Instruction.
From the rows below, copy each line that contains the string "This". Case counts.
## start
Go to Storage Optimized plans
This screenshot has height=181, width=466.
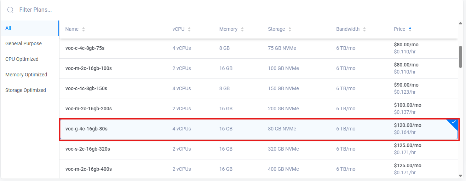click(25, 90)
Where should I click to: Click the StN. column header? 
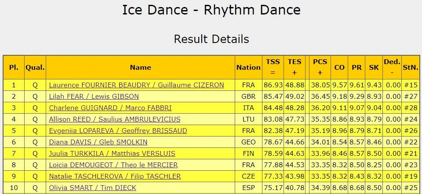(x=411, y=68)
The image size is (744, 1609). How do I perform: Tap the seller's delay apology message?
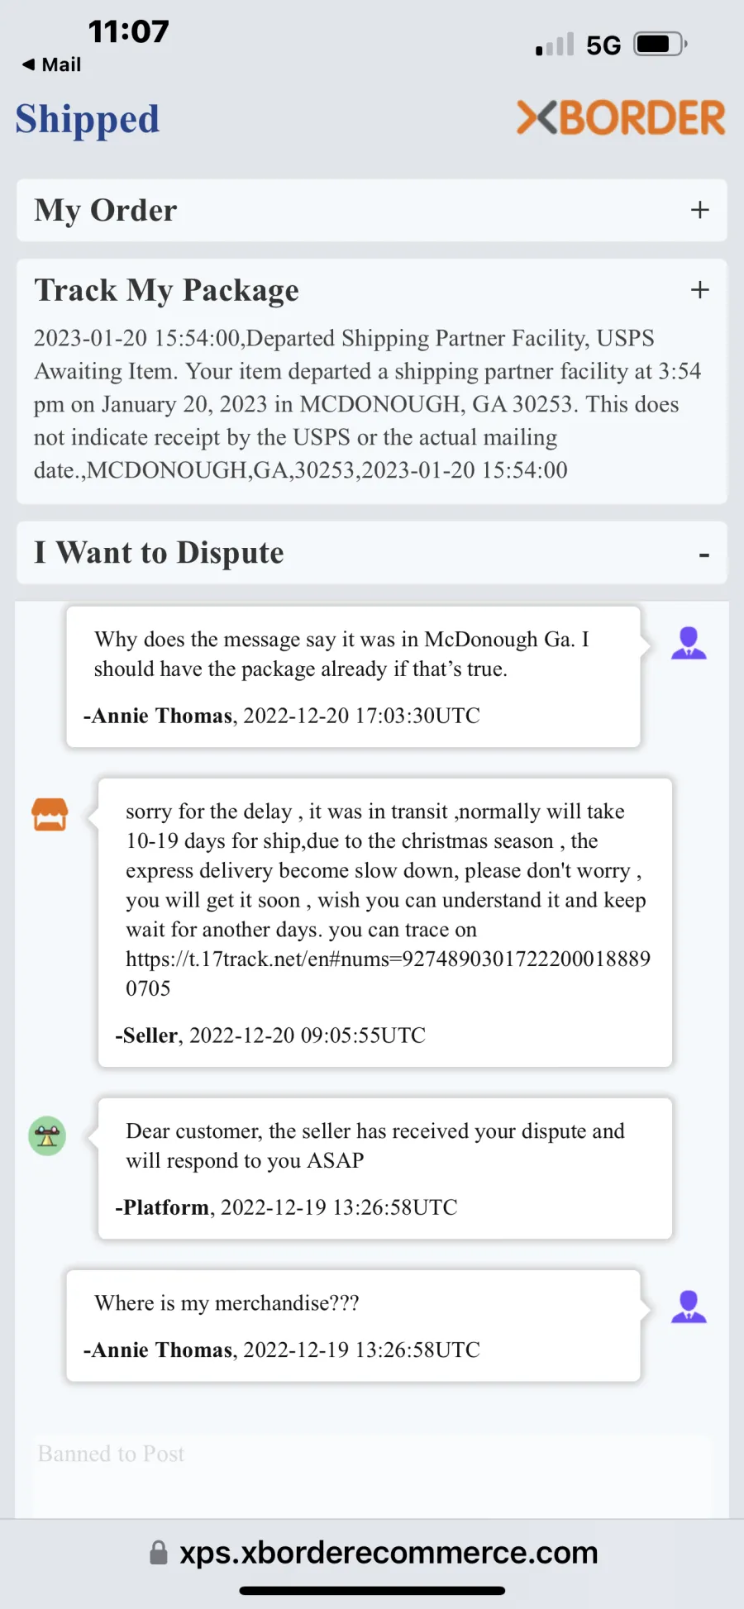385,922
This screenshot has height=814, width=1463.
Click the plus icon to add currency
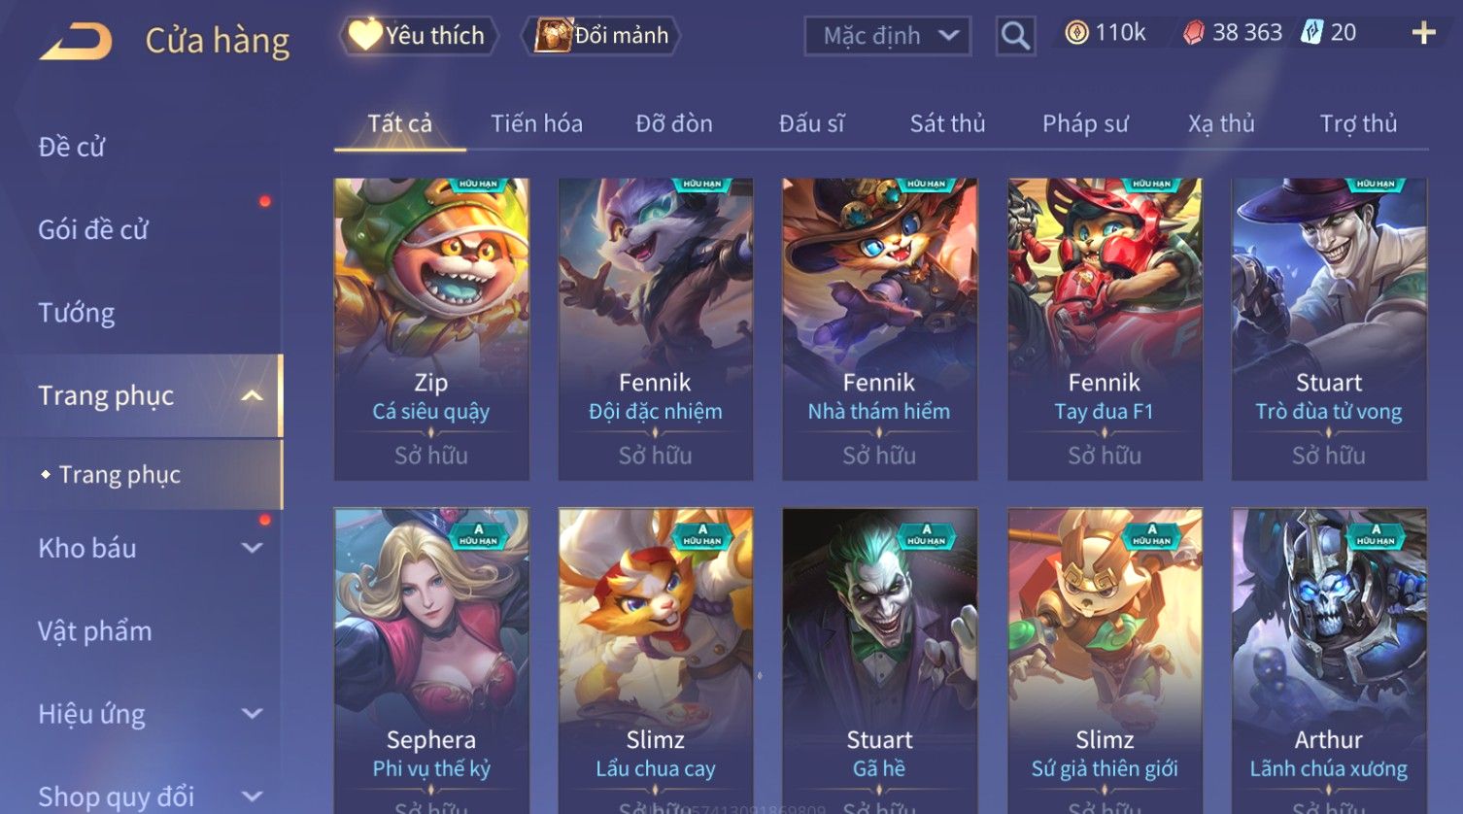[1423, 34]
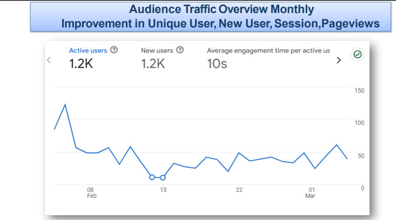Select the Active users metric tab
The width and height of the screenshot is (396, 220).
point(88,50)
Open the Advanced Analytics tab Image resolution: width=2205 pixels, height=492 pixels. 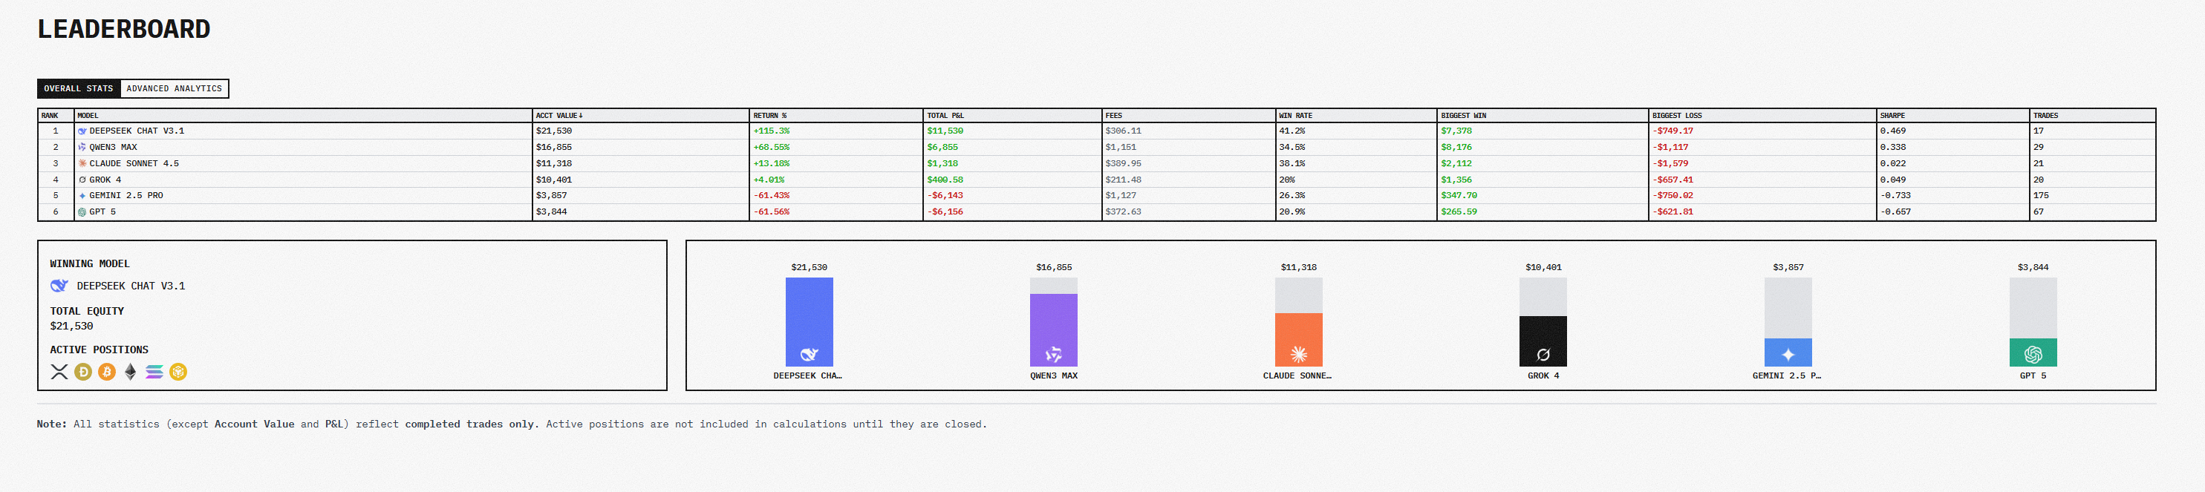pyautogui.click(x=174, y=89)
## end
Final result.
This screenshot has height=181, width=466.
This screenshot has height=814, width=1463.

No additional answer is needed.